On 09/03/16 13:39, Jan Beulich wrote:
>>>> On 08.03.16 at 19:38, <george.dunlap@xxxxxxxxxx> wrote:
>> Still -- I have a hard time constructing in my mind a scenario where
>> huge numbers of idle vcpus for some reason decide to congregate on a
>> single pcpu.
>>
>> Suppose we had 1024 pcpus, and 1023 VMs each with 5 vcpus, of which 1
>> was spinning at 100% and the other 4 were idle.  I'm not seeing a
>> situation where any of the schedulers put all (1023*4) idle vcpus on a
>> single pcpu.
> 
> As per my understanding idle vCPU-s don't get migrated at all.
> And even if they do, their PI association with a pCPU doesn't
> change (because that gets established once an for all at the
> time the vCPU blocks).
> 
>> For the credit1 scheduler, I'm basically positive that it can't happen
>> even once, even by chance.  You'd never be able to accrete more than a
>> dozen vcpus on that one pcpu before they were stolen away.
> 
> Isn't stealing here happing only for runnable vCPU-s?
> 
>> And in any case, are you really going to have 1023 devices so that you
>> can hand one to each of those 1023 guests?  Because it's only vcpus of
>> VMs *which have a device assigned* that end up on the block list.
> 
> Who knows what people put in their (huge) systems, or by what
> factor the VF/PF ratio will grow in the next few years?
> 
>> If I may go "meta" for a moment here -- this is exactly what I'm talking
>> about with "Something bad may happen" being difficult to work with.
>> Rather than you spelling out exactly the situation which you think may
>> happen, (which I could then either accept or refute on its merits) *I*
>> am now spending a lot of time and effort trying to imagine what
>> situations you may be talking about and then refuting them myself.
> 
> I thought I was precise enough (without going into too much detail),
> but looks like I wasn't.
> 
> 1) vCPU1 blocks on pCPU1 (indefinitely for the purpose here)
> 2) vCPU2 gets migrated to pCPU1 and blocks (indefinitely ...)
> ...
> n) vCPUn gets migrated to pCPU1 and blocks (indefinitely ...)
> n+1) a PI wakeup interrupt arrives on pCPU1
> 
> In this consideration it doesn't matter whether the vCPU-s are all
> from the same or different VMs.

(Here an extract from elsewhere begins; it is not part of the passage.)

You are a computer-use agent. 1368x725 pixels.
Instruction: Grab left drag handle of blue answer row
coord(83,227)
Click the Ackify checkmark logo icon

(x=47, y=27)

The sole requirement is that they
> must satisfy the condition(s) to be put on the blocking list.

Right -- so here's one of our differing assumptions.  In my experience
there is no such thing as a truly idle vcpu: they always wake up at
least occasionally (usually a few times a second) for some reason or
other.  (Which is why I talked about the load of each idle vcpu being
less than 0.02%.)  So I was assuming that the vcpu would be stolen
during one of the 0.02% time it was running.

But let's suppose that's not the case -- the chances of something like
you're talking about happening are astronomically small.

So for this to work, you have to have a set of "perversely idle" vcpus,
call it set PI, which do a normal amount of work -- enough to get the
attention of the load balancer -- and then mysteriously block, taking
almost no interrupts at all, for an incredibly long amount of time (on
the order of minutes at least), and then wake up.  The chance of having
a large number of these in itself is pretty minimal.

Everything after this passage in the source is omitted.